» Task to complete
Please produce a character-exact copy of the listing that follows, omitting all images.

» Dataset records
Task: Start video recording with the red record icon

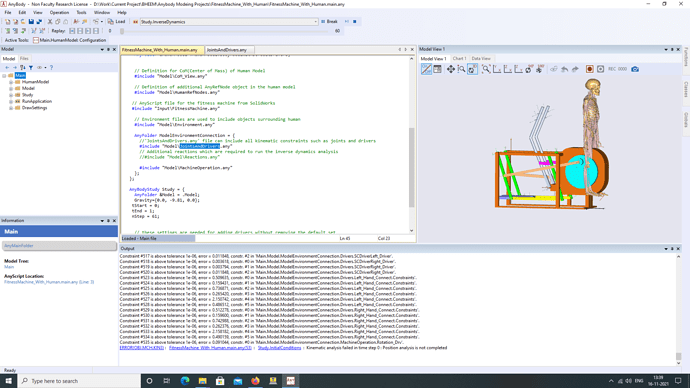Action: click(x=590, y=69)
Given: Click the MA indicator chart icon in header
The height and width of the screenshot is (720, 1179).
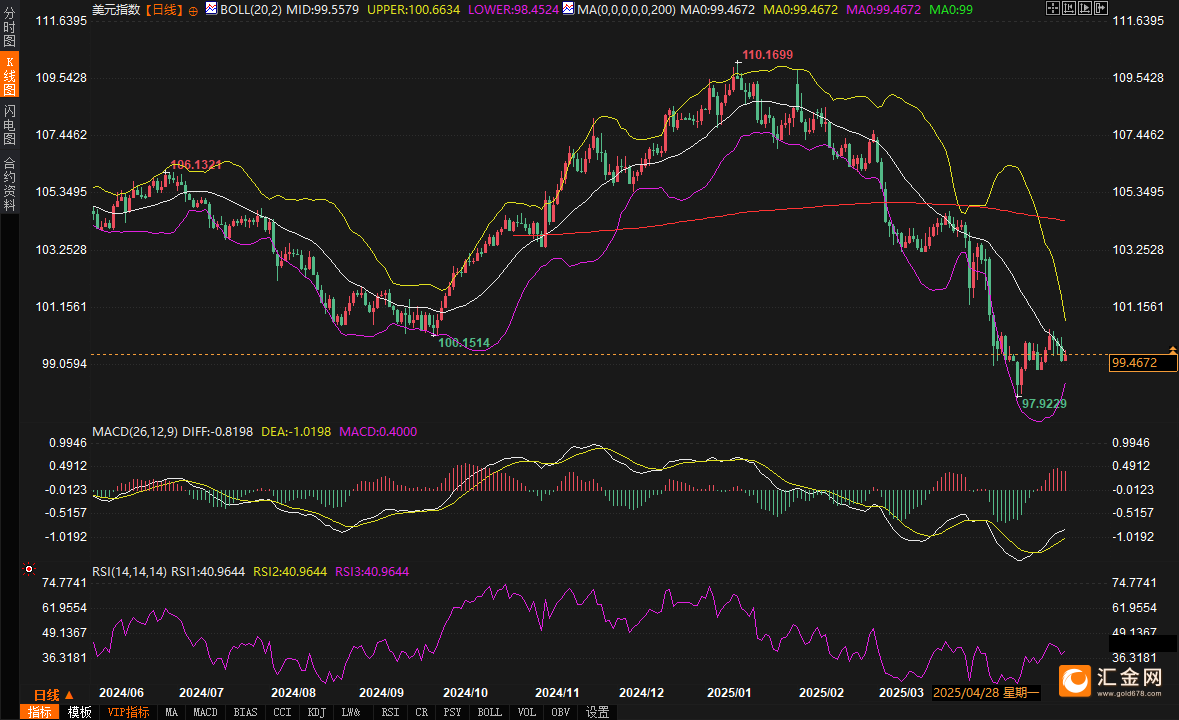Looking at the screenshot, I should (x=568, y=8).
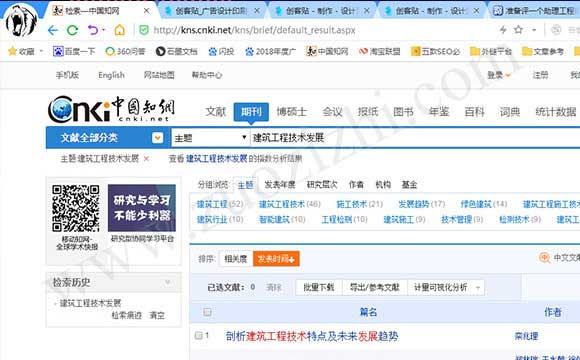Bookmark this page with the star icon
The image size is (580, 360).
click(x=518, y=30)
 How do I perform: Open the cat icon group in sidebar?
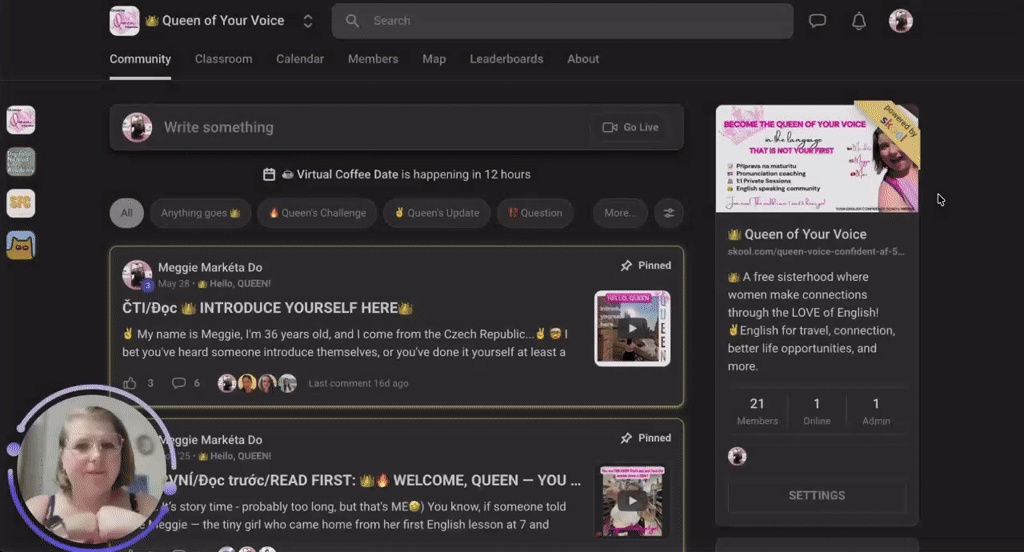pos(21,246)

» Task result
Task: Start video recording with the red record icon

Action: click(x=590, y=69)
Given: Click the MA indicator chart icon in header
The height and width of the screenshot is (720, 1179).
Looking at the screenshot, I should (x=568, y=8).
Bookmark this page with the star icon
The image size is (580, 360).
click(x=518, y=30)
 How do I perform: Open the cat icon group in sidebar?
pos(21,246)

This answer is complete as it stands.